■ WORK REQUEST
Please give the entries below again exactly, omitting every picture.

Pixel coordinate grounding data
----------

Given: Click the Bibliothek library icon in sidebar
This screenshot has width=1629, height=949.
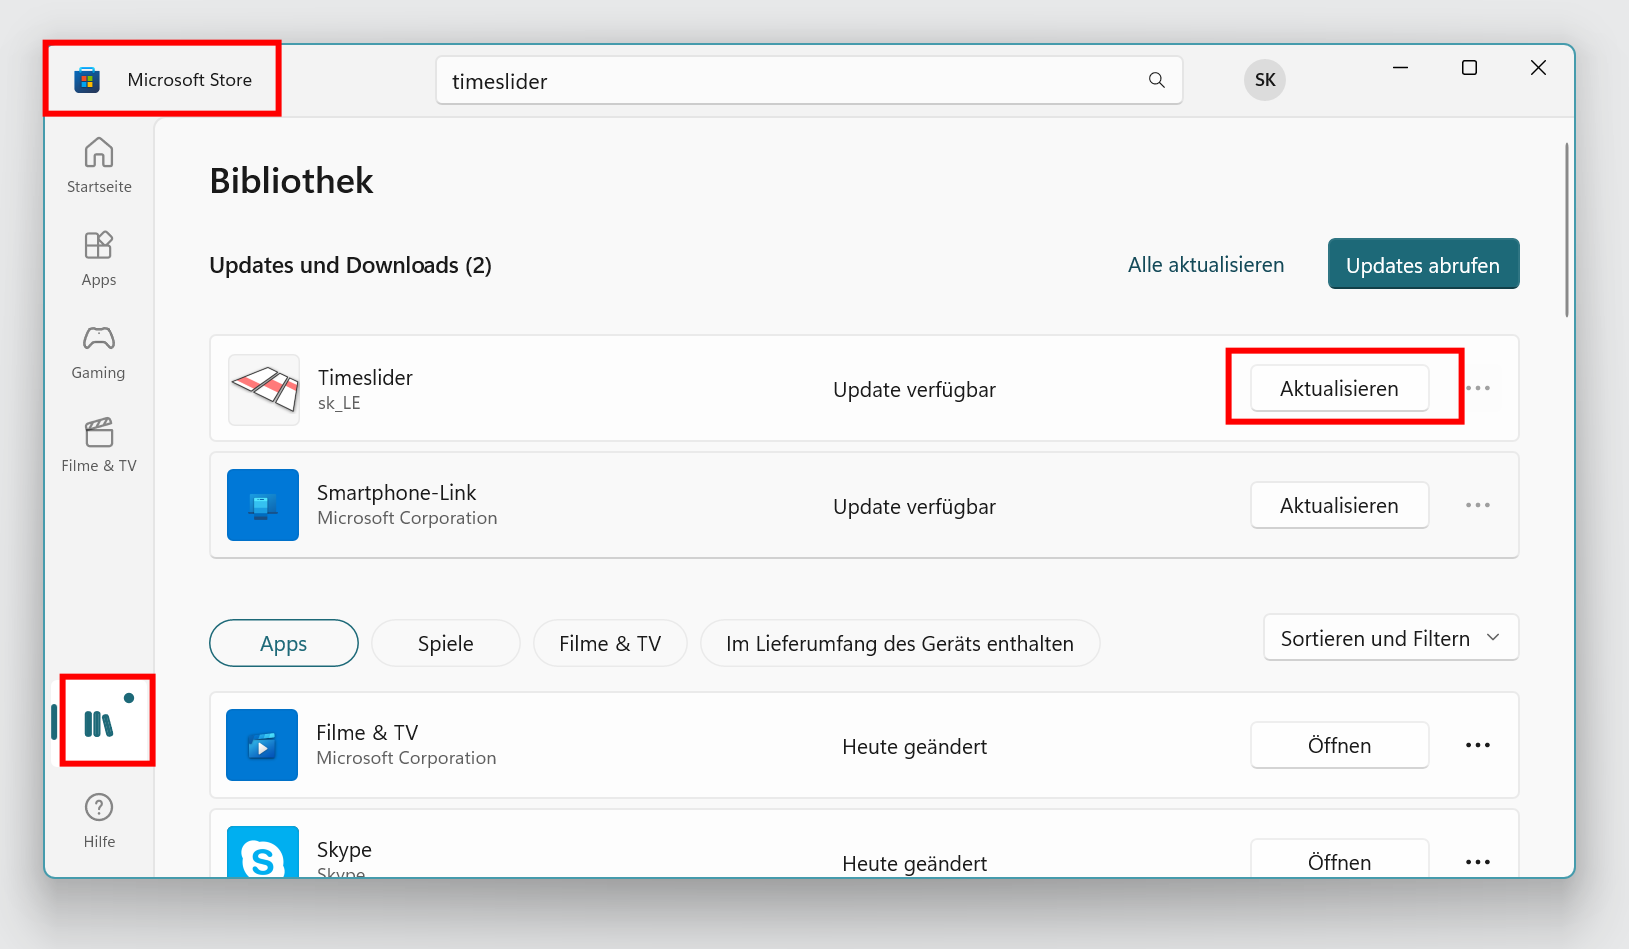Looking at the screenshot, I should point(99,723).
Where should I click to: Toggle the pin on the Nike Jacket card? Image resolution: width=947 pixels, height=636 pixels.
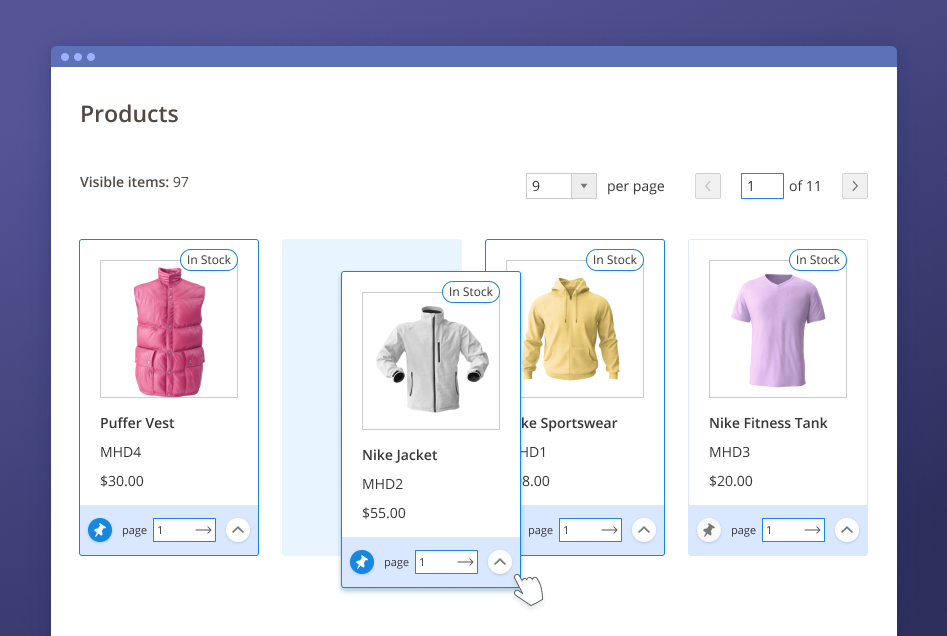(361, 562)
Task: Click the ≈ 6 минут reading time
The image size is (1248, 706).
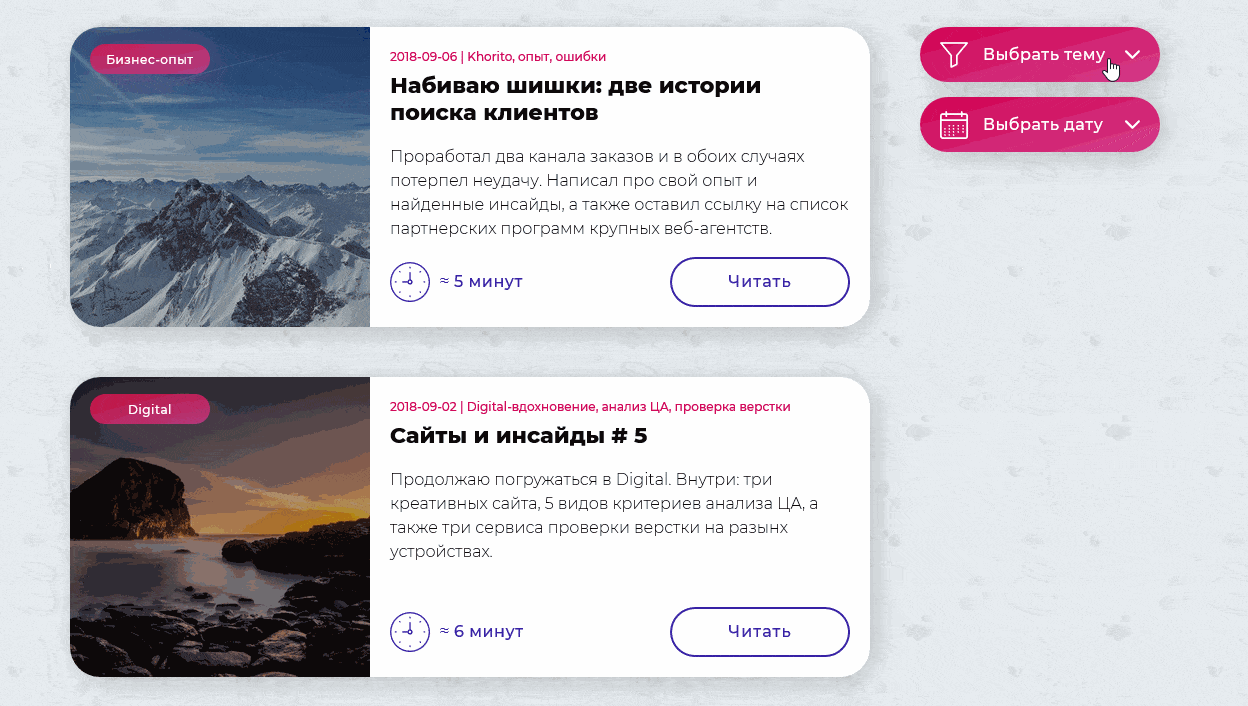Action: pos(481,632)

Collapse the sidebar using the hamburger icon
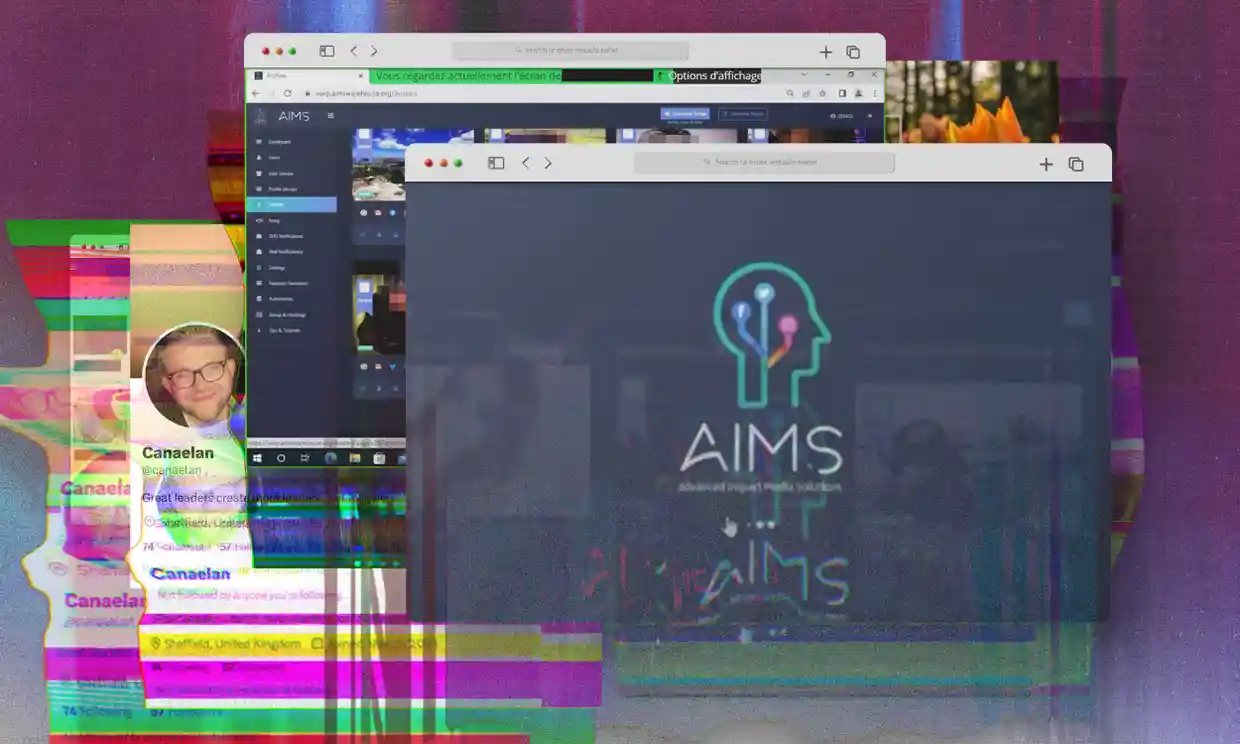click(330, 115)
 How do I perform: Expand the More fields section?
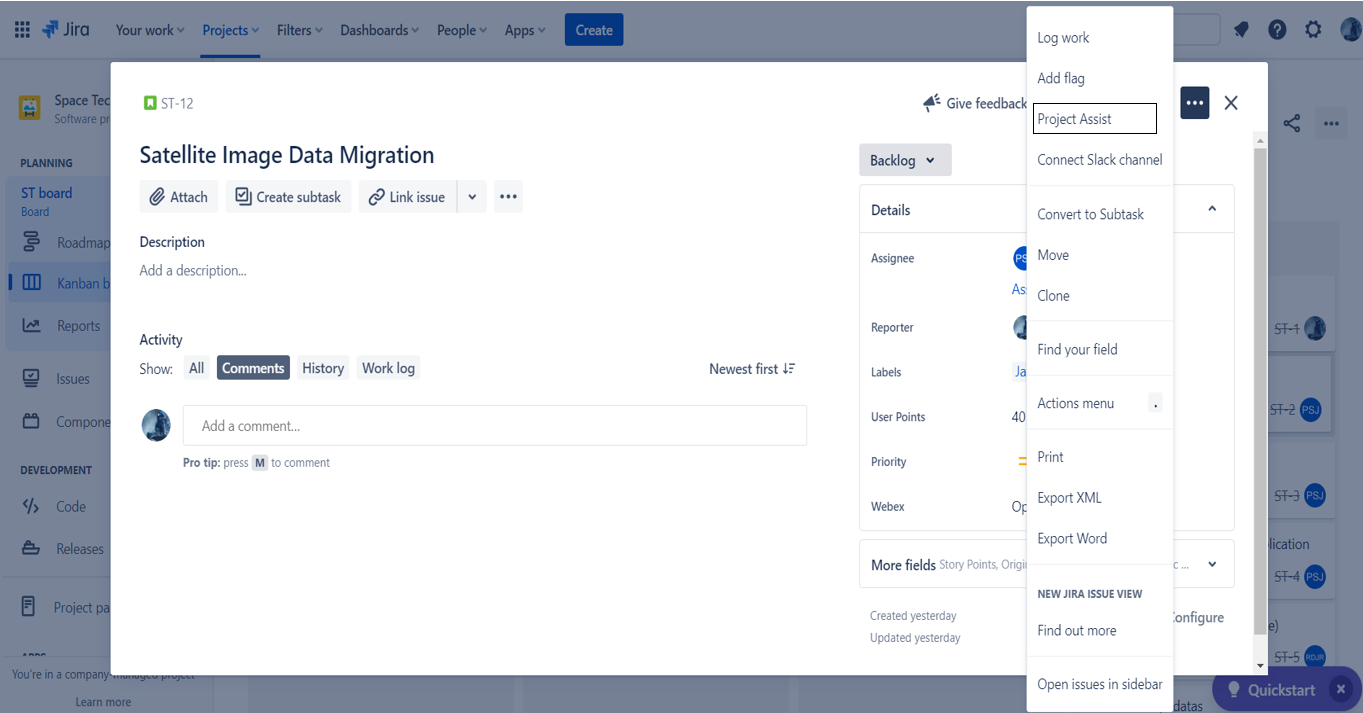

----------

■ REPLY TO THE TASK
Given: Click the Bibliothek library icon in sidebar
This screenshot has width=1629, height=949.
Looking at the screenshot, I should point(99,723).
Where should I click to: Toggle the pin on the Nike Jacket card? Image resolution: width=947 pixels, height=636 pixels.
(361, 562)
Task: Click the ≈ 6 минут reading time
The image size is (1248, 706).
Action: pos(481,632)

Collapse the sidebar using the hamburger icon
click(330, 115)
 How do I perform: Expand the More fields section?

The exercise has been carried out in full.